━━ Provided records ━━

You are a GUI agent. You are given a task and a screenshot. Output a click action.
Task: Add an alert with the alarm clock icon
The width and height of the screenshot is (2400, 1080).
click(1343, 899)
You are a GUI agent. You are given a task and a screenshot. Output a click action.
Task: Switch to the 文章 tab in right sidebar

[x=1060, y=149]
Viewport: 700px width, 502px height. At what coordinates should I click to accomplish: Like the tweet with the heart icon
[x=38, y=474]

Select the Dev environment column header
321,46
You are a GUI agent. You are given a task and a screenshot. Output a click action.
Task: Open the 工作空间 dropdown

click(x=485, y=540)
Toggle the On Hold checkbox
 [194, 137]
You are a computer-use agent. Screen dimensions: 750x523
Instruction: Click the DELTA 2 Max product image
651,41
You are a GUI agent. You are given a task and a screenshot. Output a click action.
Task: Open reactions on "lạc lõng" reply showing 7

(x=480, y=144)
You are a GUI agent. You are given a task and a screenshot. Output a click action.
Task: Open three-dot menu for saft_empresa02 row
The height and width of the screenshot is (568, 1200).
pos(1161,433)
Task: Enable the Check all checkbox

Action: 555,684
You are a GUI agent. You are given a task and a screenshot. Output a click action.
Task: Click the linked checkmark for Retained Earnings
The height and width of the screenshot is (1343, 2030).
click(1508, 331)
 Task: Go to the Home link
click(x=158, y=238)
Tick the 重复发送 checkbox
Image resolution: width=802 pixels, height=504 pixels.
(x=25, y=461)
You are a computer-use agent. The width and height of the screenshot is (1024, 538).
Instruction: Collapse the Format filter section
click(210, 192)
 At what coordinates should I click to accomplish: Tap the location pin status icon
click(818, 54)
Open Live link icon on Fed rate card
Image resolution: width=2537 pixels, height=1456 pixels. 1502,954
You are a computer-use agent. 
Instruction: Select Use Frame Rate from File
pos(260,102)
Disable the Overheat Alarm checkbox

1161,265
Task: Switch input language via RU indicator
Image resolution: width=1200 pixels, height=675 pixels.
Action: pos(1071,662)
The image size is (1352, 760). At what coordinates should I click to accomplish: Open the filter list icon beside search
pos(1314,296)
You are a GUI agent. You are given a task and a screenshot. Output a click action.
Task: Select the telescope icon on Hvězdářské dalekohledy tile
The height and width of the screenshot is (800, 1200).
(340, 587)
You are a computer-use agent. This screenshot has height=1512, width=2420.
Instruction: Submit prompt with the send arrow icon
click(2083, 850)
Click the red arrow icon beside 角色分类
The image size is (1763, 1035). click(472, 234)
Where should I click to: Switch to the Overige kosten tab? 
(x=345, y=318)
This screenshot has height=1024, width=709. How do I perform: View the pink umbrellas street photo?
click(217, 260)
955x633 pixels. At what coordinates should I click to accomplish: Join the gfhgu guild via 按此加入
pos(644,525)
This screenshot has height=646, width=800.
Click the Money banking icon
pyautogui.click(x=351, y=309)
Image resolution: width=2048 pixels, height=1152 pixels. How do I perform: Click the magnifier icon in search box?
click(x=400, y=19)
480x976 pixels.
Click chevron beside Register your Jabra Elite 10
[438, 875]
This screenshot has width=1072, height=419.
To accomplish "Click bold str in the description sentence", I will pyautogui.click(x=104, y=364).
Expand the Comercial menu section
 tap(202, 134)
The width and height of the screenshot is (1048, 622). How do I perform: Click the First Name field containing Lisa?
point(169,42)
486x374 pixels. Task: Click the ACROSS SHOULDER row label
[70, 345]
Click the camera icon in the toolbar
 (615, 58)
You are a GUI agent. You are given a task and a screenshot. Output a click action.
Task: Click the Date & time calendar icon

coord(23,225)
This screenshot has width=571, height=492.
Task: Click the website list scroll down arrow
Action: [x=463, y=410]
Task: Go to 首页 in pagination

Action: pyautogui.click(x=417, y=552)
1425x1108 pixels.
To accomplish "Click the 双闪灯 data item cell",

━━━

§ **Aim of the exercise**
Can you output every row above again, word for word and in the same order?

§ **Exercise solution**
You are a GUI agent. You are given a task and a screenshot. Output a click action.
Task: Add an alert with the alarm clock icon
The width and height of the screenshot is (2400, 1080).
click(1343, 899)
You are a GUI agent. You are given a task and a screenshot. Output a click action.
Task: Switch to the 文章 tab in right sidebar

[x=1060, y=149]
Viewport: 700px width, 502px height. At what coordinates should I click to accomplish: Like the tweet with the heart icon
[x=38, y=474]

Select the Dev environment column header
321,46
You are a GUI agent. You are given a task and a screenshot. Output a click action.
Task: Open the 工作空间 dropdown

click(x=485, y=540)
Toggle the On Hold checkbox
 [194, 137]
You are a computer-use agent. Screen dimensions: 750x523
Instruction: Click the DELTA 2 Max product image
651,41
You are a GUI agent. You are given a task and a screenshot. Output a click action.
Task: Open reactions on "lạc lõng" reply showing 7

(x=480, y=144)
You are a GUI agent. You are given a task and a screenshot. Output a click action.
Task: Open three-dot menu for saft_empresa02 row
The height and width of the screenshot is (568, 1200).
pos(1161,433)
Task: Enable the Check all checkbox

Action: 555,684
You are a GUI agent. You are given a task and a screenshot. Output a click action.
Task: Click the linked checkmark for Retained Earnings
The height and width of the screenshot is (1343, 2030).
click(1508, 331)
 Task: Go to the Home link
click(x=158, y=238)
Tick the 重复发送 checkbox
Image resolution: width=802 pixels, height=504 pixels.
(x=25, y=461)
You are a computer-use agent. The width and height of the screenshot is (1024, 538).
Instruction: Collapse the Format filter section
click(210, 192)
 At what coordinates should I click to accomplish: Tap the location pin status icon
click(818, 54)
Open Live link icon on Fed rate card
Image resolution: width=2537 pixels, height=1456 pixels. 1502,954
You are a computer-use agent. 
Instruction: Select Use Frame Rate from File
pos(260,102)
Disable the Overheat Alarm checkbox

1161,265
Task: Switch input language via RU indicator
Image resolution: width=1200 pixels, height=675 pixels.
Action: pos(1071,662)
The image size is (1352, 760). At what coordinates should I click to accomplish: Open the filter list icon beside search
pos(1314,296)
You are a GUI agent. You are given a task and a screenshot. Output a click action.
Task: Select the telescope icon on Hvězdářské dalekohledy tile
The height and width of the screenshot is (800, 1200).
(340, 587)
You are a computer-use agent. This screenshot has height=1512, width=2420.
Instruction: Submit prompt with the send arrow icon
click(2083, 850)
Click the red arrow icon beside 角色分类
The image size is (1763, 1035). click(472, 234)
Where should I click to: Switch to the Overige kosten tab? 
(x=345, y=318)
This screenshot has height=1024, width=709. How do I perform: View the pink umbrellas street photo?
click(217, 260)
955x633 pixels. At what coordinates should I click to accomplish: Join the gfhgu guild via 按此加入
pos(644,525)
This screenshot has height=646, width=800.
Click the Money banking icon
pyautogui.click(x=351, y=309)
Image resolution: width=2048 pixels, height=1152 pixels. How do I perform: Click the magnifier icon in search box?
click(x=400, y=19)
480x976 pixels.
Click chevron beside Register your Jabra Elite 10
[438, 875]
This screenshot has width=1072, height=419.
To accomplish "Click bold str in the description sentence", I will pyautogui.click(x=104, y=364).
Expand the Comercial menu section
 tap(202, 134)
The width and height of the screenshot is (1048, 622). How do I perform: Click the First Name field containing Lisa?
point(169,42)
486x374 pixels. Task: Click the ACROSS SHOULDER row label
[70, 345]
Click the camera icon in the toolbar
 (615, 58)
You are a GUI agent. You are given a task and a screenshot. Output a click action.
Task: Click the Date & time calendar icon

coord(23,225)
This screenshot has width=571, height=492.
Task: Click the website list scroll down arrow
Action: [x=463, y=410]
Task: Go to 首页 in pagination

Action: pyautogui.click(x=417, y=552)
1425x1108 pixels.
To accomplish "Click the 双闪灯 data item cell",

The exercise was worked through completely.